Po okresie wzrostu w pierwszej połowie marca notowania wieprzowiny ostatnio lekko spadły. W przyszłym tygodniu spodziewana jest stabilizacja cen tego mięsa. Natomiast zboże może nadal powoli tanieć.

Umocnienie złotego zwiększyło opłacalność importu wieprzowiny. Obecnie kalkuluje się np. sprowadzać półtusze z Niemiec. Jednocześnie nieco wzrosła podaż krajowych tuczników, a nadal niewielki jest popyt na wyroby gotowe. To wszystko, zdaniem Mirosława Ossowskiego z łódzkiego Agrohandlu, spowodowało uspokojenie rynku i niewielkie obniżki cen.
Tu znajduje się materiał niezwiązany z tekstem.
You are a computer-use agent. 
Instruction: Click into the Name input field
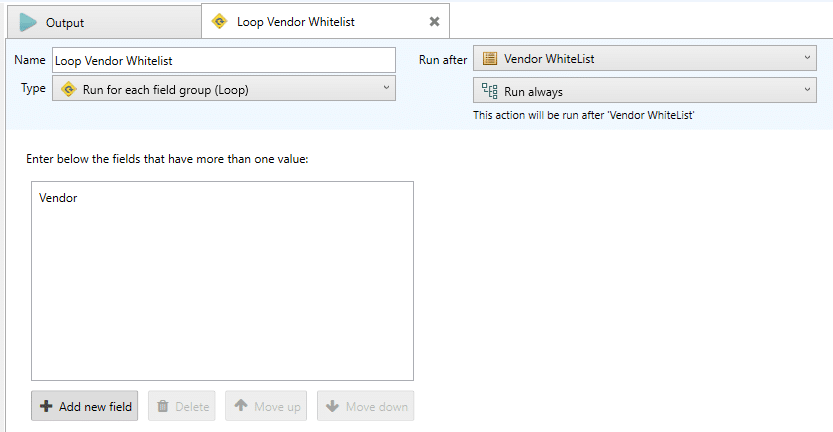[x=224, y=60]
Jeśli kurs euro się nie zmieni, to dotychczasowy poziom cen w najbliższym tygodniu się utrzyma.

Odwrotnie jest z wołowiną. Silniejszy złoty zmniejszył opłacalność eksportu. Dlatego więcej krajowego mięsa pojawiło się na rynku, a ceny, po znacznych podwyżkach w poprzednich tygodniach, spadły. Jeśli kurs euro się nie zmieni, to w najbliższym czasie w handlu wołowiną nie będzie większych niespodzianek.
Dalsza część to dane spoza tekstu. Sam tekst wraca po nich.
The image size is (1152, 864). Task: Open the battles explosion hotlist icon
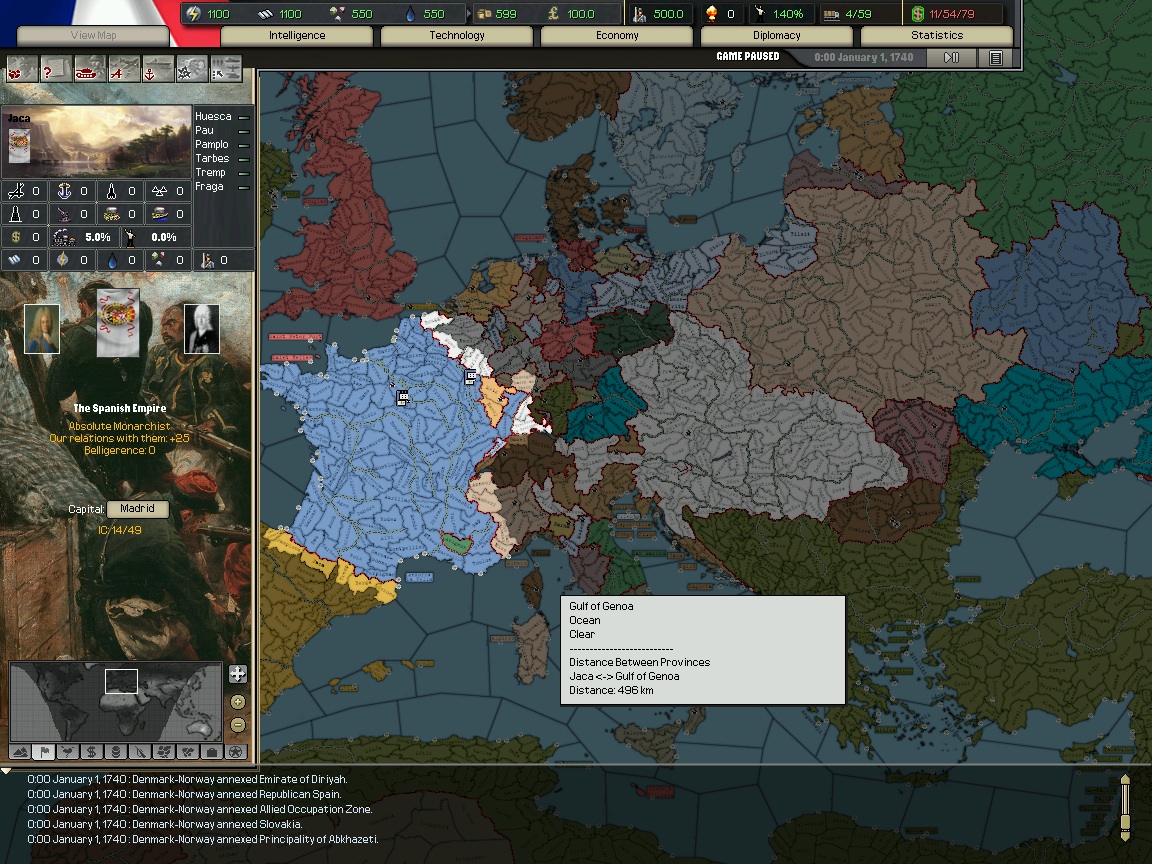tap(190, 69)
Podrożał drób i taka tendencja może się utrzymać. Zmniejszyła się znacznie podaż mięsa drobiowego, zwłaszcza z indyka. W magazynach nie ma zapasów. Potrzebny jest czas, aby znów wzrosła podaż.

W handlu zbożem powolny, stopniowy spadek cen. Panuje powszechna opinia, że ziarno droższe nie będzie. Zapasy są wciąż duże, a eksport znacznie się zmniejszył.